*What is needed*.
Repeat each record exactly as written, and drop any images.

[Stored data]
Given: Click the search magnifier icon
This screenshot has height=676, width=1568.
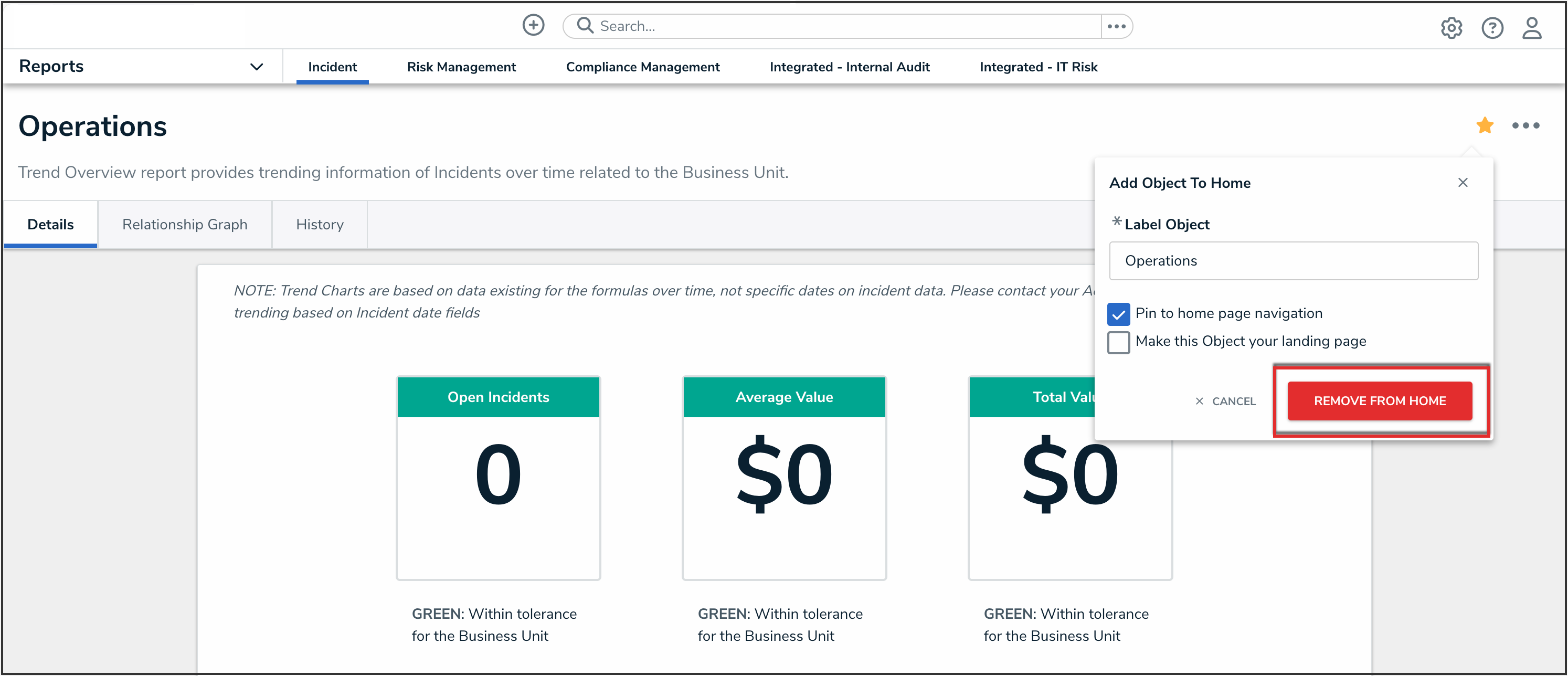Looking at the screenshot, I should (585, 26).
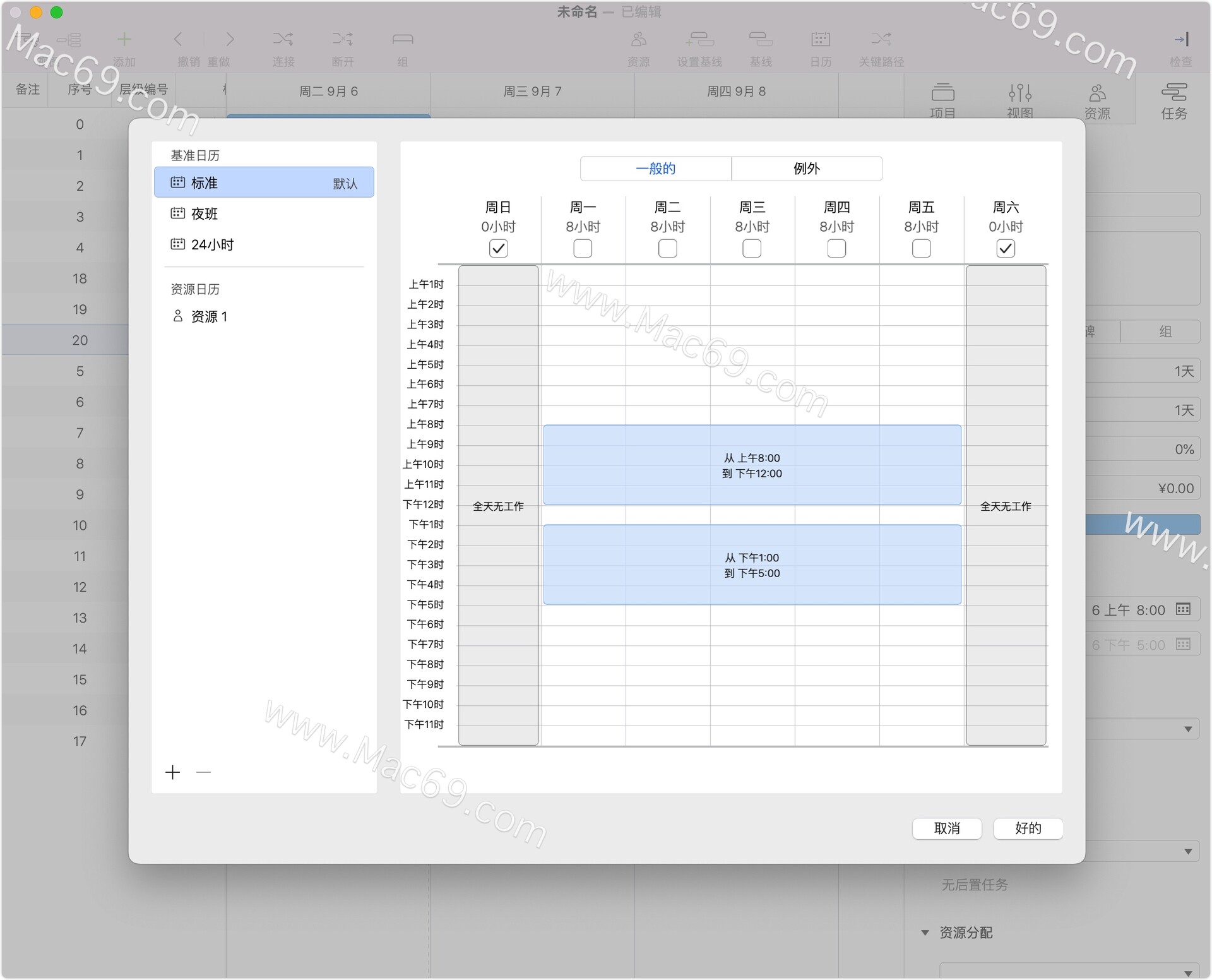Click the Set Baseline (设置基线) toolbar icon
The image size is (1212, 980).
tap(699, 40)
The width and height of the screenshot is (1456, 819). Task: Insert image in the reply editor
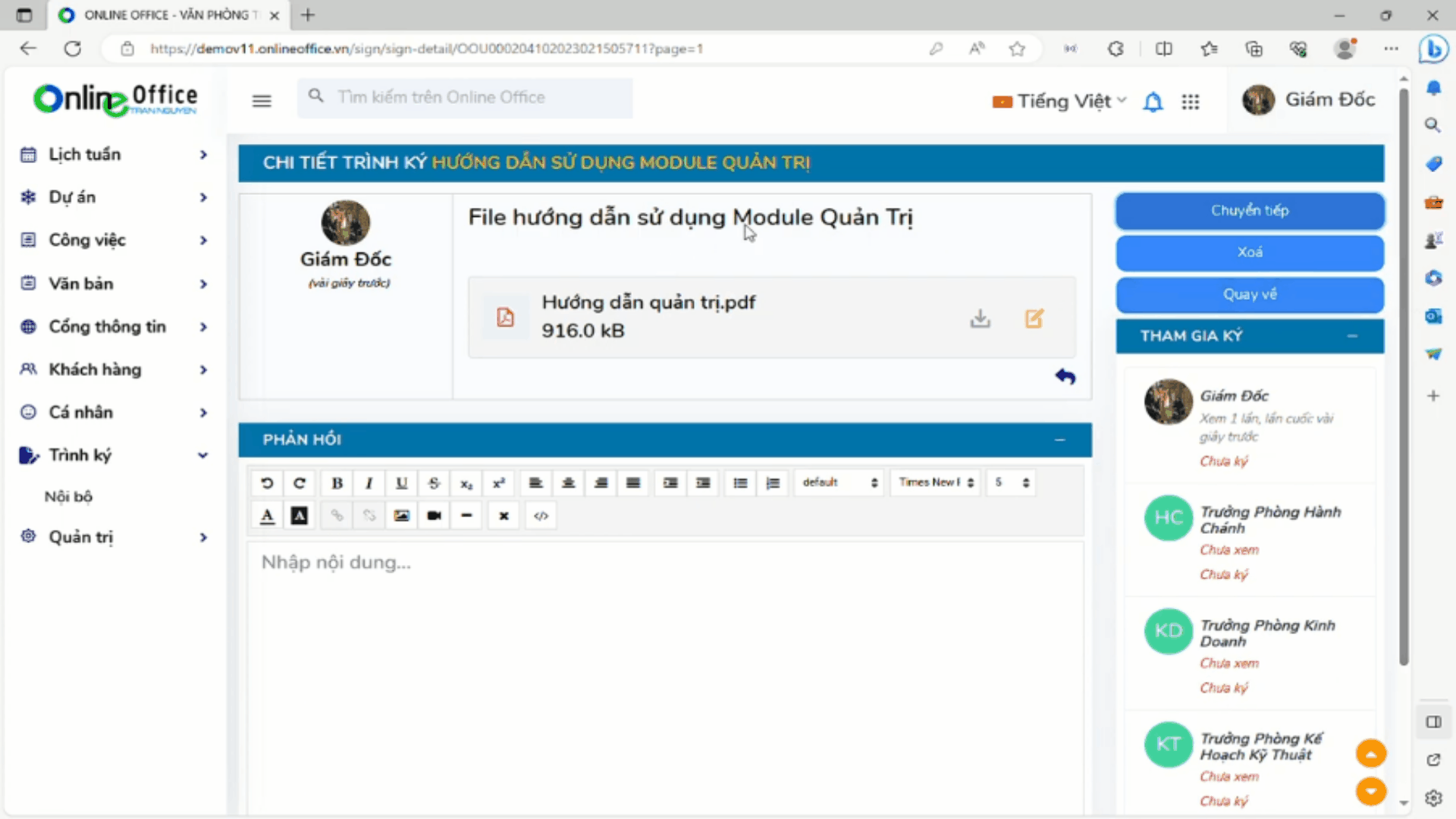401,516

*Exercise result*.
Given: Click the search magnifier icon
This screenshot has height=676, width=1568.
Looking at the screenshot, I should (585, 26).
Click the Set Baseline (设置基线) toolbar icon
The image size is (1212, 980).
tap(699, 40)
The width and height of the screenshot is (1456, 819). Task: Insert image in the reply editor
401,516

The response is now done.